Introduction
While collaborating with Claude Code on development, I observed an interesting phenomenon: Claude Code doesn't have a complex "cognitive architecture" yet exhibits intelligent behavior. Its core is context management + skill invocation.
This inspired ECHO_CLAW's design: if Claude Code's simple architecture can make AI appear intelligent in programming tasks, can this approach be replicated in game scenarios?
Core Design Philosophy
Bridging Cognitive Science and Engineering Practice
ECHO_feeling adopts a cognitive science architecture (seven-layer cognition, emotional system), which is a theoretical exploration of "intelligence." But theory implementation faces challenges:
- High Complexity: Each layer requires careful design
- Difficult Debugging: Emergent behavior is hard to trace
- Parameter Tuning: PAD/OCC emotional parameters require extensive testing
ECHO_CLAW takes the opposite approach: don't presuppose an intelligence framework, let intelligence emerge from context.
Core Formula
Intelligent Behavior = Rich Context + Complete Skill Library + LLM Reasoning
Here "context" includes:
- Current game state (position, items, surroundings)
- Conversation history (what player said, how AI responded)
- Task context (what's being done, what's been done)

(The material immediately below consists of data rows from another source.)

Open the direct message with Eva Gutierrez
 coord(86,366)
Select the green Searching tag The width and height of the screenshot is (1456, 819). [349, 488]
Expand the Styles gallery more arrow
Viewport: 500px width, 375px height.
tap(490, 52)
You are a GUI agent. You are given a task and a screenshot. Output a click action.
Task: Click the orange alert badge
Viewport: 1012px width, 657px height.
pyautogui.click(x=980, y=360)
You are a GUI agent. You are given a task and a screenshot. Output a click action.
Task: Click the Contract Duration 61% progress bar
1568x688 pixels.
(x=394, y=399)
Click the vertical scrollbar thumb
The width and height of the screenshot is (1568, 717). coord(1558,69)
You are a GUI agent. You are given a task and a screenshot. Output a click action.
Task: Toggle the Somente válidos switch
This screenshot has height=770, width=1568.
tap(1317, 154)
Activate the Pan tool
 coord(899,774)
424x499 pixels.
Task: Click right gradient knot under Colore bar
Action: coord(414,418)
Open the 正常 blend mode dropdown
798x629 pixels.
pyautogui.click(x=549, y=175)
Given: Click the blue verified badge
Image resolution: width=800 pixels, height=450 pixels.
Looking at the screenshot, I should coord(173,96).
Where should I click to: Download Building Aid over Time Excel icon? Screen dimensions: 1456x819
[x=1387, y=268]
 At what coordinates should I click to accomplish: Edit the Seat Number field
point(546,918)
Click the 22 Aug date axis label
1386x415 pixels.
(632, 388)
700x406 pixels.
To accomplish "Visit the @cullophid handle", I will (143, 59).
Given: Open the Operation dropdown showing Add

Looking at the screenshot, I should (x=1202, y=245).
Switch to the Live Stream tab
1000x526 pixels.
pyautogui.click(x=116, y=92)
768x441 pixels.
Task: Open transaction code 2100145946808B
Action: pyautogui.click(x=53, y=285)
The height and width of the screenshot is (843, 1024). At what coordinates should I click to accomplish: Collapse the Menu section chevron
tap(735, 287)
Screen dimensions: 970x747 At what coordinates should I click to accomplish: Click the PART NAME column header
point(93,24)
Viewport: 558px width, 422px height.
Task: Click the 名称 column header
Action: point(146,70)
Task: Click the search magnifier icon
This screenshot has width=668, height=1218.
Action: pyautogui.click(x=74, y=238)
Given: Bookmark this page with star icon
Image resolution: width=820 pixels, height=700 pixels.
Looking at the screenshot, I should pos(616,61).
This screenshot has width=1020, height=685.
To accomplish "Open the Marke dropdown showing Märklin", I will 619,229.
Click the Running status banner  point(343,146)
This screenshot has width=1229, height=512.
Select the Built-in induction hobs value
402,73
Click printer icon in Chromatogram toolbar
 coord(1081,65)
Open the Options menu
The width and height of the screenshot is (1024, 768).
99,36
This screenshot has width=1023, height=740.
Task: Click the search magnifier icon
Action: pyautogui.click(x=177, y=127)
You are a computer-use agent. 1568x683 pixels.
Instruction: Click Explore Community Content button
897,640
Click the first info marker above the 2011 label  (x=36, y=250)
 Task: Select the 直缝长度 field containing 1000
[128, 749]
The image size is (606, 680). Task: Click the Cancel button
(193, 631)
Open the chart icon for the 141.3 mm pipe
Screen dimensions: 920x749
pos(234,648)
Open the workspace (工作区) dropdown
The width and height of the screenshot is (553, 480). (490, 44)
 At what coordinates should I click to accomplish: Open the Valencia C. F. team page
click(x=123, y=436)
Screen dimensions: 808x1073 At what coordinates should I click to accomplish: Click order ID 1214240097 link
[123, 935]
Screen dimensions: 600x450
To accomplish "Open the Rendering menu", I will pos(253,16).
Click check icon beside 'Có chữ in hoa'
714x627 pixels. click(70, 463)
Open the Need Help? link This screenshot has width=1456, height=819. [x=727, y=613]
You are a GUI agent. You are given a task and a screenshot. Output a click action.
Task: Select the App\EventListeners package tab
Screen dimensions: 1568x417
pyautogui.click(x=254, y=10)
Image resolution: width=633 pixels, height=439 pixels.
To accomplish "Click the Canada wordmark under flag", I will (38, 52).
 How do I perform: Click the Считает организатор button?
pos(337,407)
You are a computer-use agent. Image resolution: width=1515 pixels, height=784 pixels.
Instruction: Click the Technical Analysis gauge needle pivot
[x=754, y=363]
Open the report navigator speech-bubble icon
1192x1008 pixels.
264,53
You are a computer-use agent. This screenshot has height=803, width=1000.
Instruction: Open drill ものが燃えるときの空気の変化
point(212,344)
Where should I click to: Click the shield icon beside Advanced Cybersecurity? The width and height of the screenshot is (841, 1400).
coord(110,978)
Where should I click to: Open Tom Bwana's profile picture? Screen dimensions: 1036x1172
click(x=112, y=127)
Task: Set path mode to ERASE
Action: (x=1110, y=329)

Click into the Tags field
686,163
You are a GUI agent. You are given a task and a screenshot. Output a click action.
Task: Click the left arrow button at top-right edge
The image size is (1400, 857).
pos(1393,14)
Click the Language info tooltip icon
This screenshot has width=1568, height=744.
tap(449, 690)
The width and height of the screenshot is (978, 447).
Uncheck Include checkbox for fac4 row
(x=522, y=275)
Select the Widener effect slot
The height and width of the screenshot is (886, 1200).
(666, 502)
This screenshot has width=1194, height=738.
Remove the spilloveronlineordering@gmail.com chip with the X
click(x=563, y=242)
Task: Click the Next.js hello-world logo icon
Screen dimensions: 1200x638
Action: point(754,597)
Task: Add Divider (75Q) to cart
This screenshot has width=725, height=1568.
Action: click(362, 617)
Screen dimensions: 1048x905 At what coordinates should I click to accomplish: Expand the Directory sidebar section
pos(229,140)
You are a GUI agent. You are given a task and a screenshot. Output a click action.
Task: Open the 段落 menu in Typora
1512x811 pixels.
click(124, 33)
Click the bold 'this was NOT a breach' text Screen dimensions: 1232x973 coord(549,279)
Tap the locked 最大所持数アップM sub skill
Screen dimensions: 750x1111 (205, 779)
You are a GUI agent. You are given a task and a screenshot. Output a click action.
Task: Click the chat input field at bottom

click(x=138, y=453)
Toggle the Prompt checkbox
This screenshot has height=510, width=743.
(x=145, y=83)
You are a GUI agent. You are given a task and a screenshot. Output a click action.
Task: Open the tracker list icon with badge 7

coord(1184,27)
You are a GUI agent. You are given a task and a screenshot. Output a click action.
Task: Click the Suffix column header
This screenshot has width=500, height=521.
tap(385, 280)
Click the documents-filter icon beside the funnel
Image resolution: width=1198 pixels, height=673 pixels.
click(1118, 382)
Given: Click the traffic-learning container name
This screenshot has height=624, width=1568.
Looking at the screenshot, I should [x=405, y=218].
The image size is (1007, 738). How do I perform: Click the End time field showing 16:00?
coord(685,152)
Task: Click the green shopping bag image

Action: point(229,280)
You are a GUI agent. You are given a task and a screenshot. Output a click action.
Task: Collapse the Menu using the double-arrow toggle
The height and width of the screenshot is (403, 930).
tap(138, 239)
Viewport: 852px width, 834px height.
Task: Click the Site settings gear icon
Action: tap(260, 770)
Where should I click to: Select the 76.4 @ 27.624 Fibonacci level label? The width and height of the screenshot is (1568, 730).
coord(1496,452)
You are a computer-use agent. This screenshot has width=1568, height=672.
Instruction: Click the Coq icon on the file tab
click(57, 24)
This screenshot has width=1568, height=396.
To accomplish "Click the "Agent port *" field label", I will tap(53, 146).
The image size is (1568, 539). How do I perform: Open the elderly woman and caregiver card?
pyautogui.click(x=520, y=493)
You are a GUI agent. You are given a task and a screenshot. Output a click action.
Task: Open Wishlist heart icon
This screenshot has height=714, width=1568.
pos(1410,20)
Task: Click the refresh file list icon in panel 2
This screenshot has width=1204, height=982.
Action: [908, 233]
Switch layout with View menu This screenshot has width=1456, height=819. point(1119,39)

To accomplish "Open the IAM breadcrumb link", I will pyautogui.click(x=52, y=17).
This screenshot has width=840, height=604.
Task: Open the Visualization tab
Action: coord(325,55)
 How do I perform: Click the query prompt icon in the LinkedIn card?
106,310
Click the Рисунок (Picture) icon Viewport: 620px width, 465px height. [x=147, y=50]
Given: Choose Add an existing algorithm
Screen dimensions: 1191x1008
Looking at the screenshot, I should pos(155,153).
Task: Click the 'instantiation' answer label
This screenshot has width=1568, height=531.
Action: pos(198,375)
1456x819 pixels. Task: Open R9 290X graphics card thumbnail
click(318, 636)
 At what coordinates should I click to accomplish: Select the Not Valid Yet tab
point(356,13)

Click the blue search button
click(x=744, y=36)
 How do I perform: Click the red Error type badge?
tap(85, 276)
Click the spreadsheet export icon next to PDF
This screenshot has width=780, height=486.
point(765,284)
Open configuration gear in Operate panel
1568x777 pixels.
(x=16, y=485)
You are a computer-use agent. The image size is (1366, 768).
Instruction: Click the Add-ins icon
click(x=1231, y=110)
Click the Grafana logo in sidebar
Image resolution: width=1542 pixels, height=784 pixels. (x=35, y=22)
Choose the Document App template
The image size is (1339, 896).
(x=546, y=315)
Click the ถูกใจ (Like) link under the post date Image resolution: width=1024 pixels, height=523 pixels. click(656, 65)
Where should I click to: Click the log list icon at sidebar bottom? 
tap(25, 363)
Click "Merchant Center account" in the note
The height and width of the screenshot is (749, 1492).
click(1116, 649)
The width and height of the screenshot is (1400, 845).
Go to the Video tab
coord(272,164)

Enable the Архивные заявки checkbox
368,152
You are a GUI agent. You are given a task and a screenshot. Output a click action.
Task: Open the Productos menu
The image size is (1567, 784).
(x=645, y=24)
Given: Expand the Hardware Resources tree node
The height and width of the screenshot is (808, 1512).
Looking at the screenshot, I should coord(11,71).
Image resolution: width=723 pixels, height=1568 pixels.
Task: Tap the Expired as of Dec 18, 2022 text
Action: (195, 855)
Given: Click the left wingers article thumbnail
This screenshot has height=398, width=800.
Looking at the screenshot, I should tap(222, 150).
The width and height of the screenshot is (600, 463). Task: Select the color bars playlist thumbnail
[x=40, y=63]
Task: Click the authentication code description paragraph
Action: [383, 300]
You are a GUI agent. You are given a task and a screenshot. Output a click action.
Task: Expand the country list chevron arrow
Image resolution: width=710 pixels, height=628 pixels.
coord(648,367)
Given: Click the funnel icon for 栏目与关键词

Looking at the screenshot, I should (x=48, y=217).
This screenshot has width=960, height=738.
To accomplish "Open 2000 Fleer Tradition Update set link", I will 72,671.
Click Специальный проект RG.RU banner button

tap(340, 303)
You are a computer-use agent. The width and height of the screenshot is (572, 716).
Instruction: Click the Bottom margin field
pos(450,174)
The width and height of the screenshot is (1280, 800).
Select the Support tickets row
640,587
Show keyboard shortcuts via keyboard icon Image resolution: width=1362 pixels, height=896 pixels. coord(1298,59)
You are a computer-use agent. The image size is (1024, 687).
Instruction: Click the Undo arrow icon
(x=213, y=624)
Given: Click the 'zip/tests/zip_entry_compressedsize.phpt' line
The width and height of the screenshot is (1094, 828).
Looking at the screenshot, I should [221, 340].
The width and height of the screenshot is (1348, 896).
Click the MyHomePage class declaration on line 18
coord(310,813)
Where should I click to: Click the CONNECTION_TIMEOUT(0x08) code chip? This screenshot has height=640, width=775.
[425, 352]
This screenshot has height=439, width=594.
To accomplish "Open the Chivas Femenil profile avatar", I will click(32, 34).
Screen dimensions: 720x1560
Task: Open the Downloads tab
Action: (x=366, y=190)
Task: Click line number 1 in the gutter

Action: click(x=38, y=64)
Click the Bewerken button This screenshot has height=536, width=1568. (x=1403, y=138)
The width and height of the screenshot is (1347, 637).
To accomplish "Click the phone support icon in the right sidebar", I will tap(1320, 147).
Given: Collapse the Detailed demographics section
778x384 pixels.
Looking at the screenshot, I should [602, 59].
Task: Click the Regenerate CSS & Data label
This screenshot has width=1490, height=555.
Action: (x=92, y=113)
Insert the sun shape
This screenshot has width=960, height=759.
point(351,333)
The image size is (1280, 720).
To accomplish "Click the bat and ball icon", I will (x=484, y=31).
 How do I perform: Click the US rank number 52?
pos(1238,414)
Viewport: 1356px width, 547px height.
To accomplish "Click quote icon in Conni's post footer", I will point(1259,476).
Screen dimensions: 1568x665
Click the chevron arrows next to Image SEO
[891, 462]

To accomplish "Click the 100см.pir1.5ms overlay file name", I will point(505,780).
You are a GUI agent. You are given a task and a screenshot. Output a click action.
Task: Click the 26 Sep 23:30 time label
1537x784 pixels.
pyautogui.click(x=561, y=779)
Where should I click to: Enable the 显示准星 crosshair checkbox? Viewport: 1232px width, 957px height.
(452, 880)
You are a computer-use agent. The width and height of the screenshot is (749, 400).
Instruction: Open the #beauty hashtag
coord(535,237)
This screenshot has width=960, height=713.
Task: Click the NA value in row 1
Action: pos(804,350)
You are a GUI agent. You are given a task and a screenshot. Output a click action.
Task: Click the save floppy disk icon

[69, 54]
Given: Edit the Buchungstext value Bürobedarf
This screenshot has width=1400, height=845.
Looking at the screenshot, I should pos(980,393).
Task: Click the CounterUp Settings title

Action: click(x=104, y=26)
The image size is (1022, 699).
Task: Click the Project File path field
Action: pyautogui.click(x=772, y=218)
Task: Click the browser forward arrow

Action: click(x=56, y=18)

- Available capabilities (what Skills can be invoked)
Analogy with Claude Code
| Claude Code | ECHO_CLAW |
|---|---|
| File system context | Game world state |
| Terminal execution | Plugin operations |
| Skills/Slashes | Skills |
| MCP Server | MCP Server (Wiki, recipes) |
| Memory system | Memory system |
Three-Layer Orchestration Architecture
Architecture Overview
┌─────────────────────────────────────────────────────────────┐
│ ECHO_CLAW Core Architecture │
├─────────────────────────────────────────────────────────────┤
│ │
│ ┌─────────────┐ ┌─────────────┐ ┌─────────────┐ │
│ │ Fast Reflex │ │LLM Orchest. │ │ Execution │ │
│ │ (Rule Match)│───▶│(Context Dr.)│───▶│ Engine │ │
│ └─────────────┘ └─────────────┘ └─────────────┘ │
│ │ │ │ │
│ ▼ ▼ ▼ │
│ ┌─────────────┐ ┌─────────────┐ ┌─────────────┐ │
│ │ Emergency │ │ Skill │ │ Game │ │
│ │ Response │ │ Orchestration│ │ Operations │ │
│ └─────────────┘ └─────────────┘ └─────────────┘ │
│ │
│ ┌─────────────────────────────────────────────────────┐ │
│ │ Context Manager │ │
│ │ • Current Window (Smart Compression) │ │
│ │ • Memory System (Persisted Query) │ │
│ └─────────────────────────────────────────────────────┘ │
│ │
│ ┌─────────────────────────────────────────────────────┐ │
│ │ Tool Registry │ │
│ │ Skills(Decision) │ Plugins(Execution) │ MCP(External)│ │
│ └─────────────────────────────────────────────────────┘ │
│ │
└─────────────────────────────────────────────────────────────┘
Layer 1: Fast Reflex Layer
Handle emergencies, bypass LLM for direct execution:
interface ReflectionRule {
trigger: {
health?: { below?: number; above?: number }
threat?: 'hostile' | 'neutral' | 'friendly'
event?: string
}
action: () => Promise<void>
priority: number
}
// Example rules
const rules: ReflectionRule[] = [
{
trigger: { health: { below: 20 }, threat: 'hostile' },
action: async () => await bot.pathfinder.flee(hostileEntity),
priority: 100
},
{
trigger: { event: 'on_fire' },
action: async () => await bot.equip(waterBucket, 'hand'),
priority: 90
}
]Layer 2: LLM Orchestration Layer
Dynamic decision-making based on context:
interface OrchestrationContext {
// Game state
gameState: {
position: Vec3
health: number
inventory: Item[]
nearbyEntities: Entity[]
}
// Conversation history (compressed)
conversationHistory: Message[]
// Current task
currentTask: Task | null
// Available Skills
availableSkills: SkillDeclaration[]
}
async function orchestrate(context: OrchestrationContext): Promise<ExecutionPlan> {
// LLM selects and orchestrates Skills based on context
const prompt = buildOrchestrationPrompt(context)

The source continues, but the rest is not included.